**RECORDS FOR THE TASK:**
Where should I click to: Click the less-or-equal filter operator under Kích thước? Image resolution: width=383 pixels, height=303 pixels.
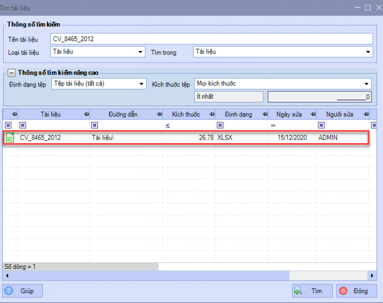point(167,125)
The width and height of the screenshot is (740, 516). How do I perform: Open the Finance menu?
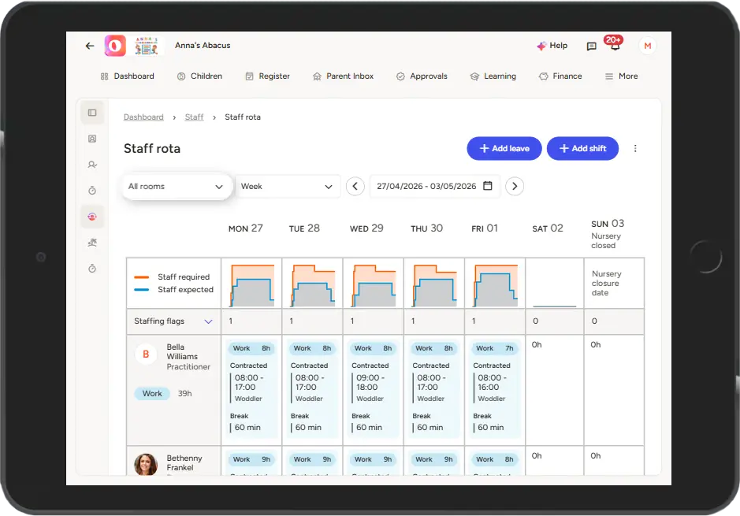coord(560,76)
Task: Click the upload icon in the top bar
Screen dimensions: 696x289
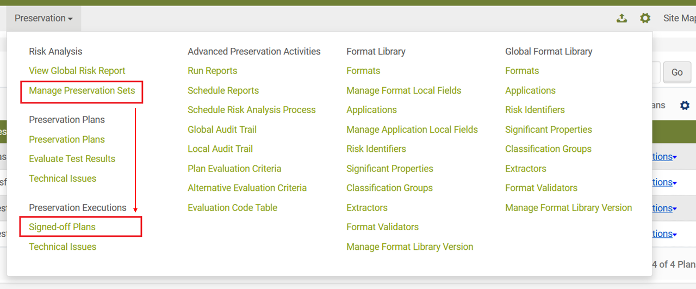Action: pos(622,19)
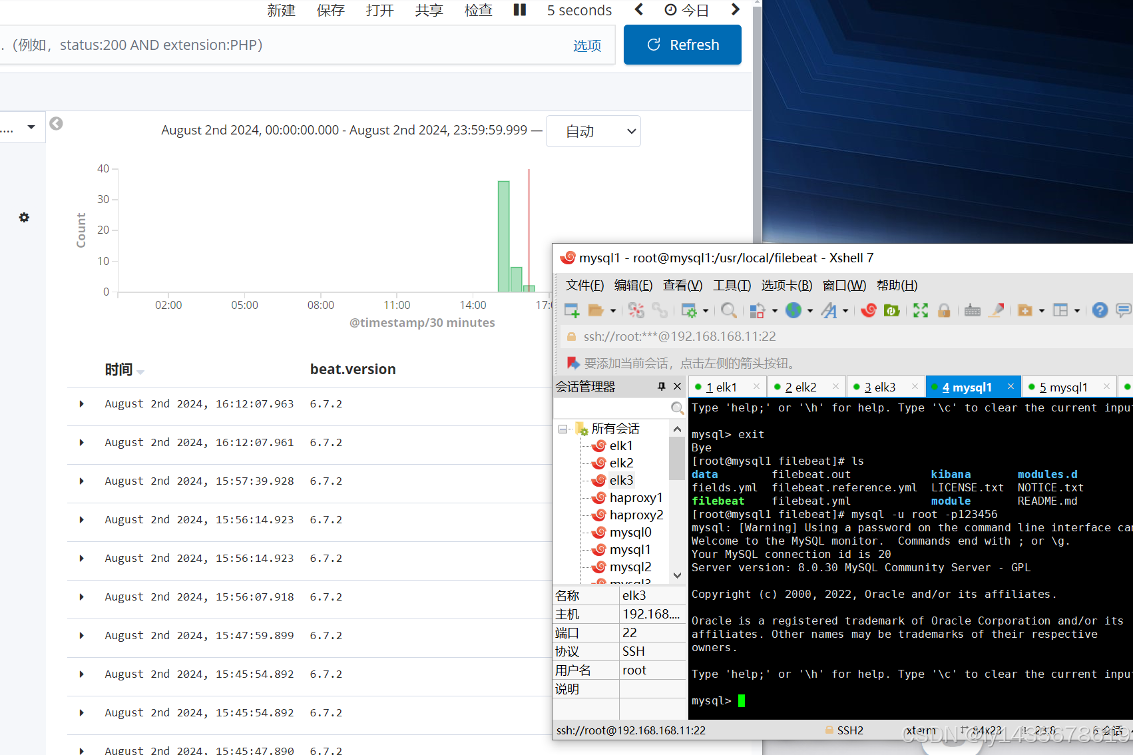Pin the session manager panel
This screenshot has width=1133, height=755.
[x=661, y=387]
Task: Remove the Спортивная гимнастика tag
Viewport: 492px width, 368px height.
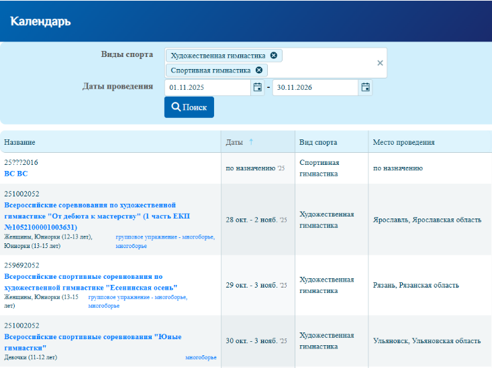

**ABOUT THIS EXERCISE:** Copy the data verbatim, skipping any image it holds.

**YOUR RESPONSE:**
Where should I click to: Click the less-or-equal filter operator under Kích thước? Image resolution: width=383 pixels, height=303 pixels.
point(167,125)
The width and height of the screenshot is (740, 516). How do I perform: Open the Finance menu?
coord(560,76)
Task: Click the upload icon in the top bar
Screen dimensions: 696x289
Action: pos(622,19)
Pin the session manager panel
This screenshot has width=1133, height=755.
[x=661, y=387]
Task: Remove the Спортивная гимнастика tag
Viewport: 492px width, 368px height.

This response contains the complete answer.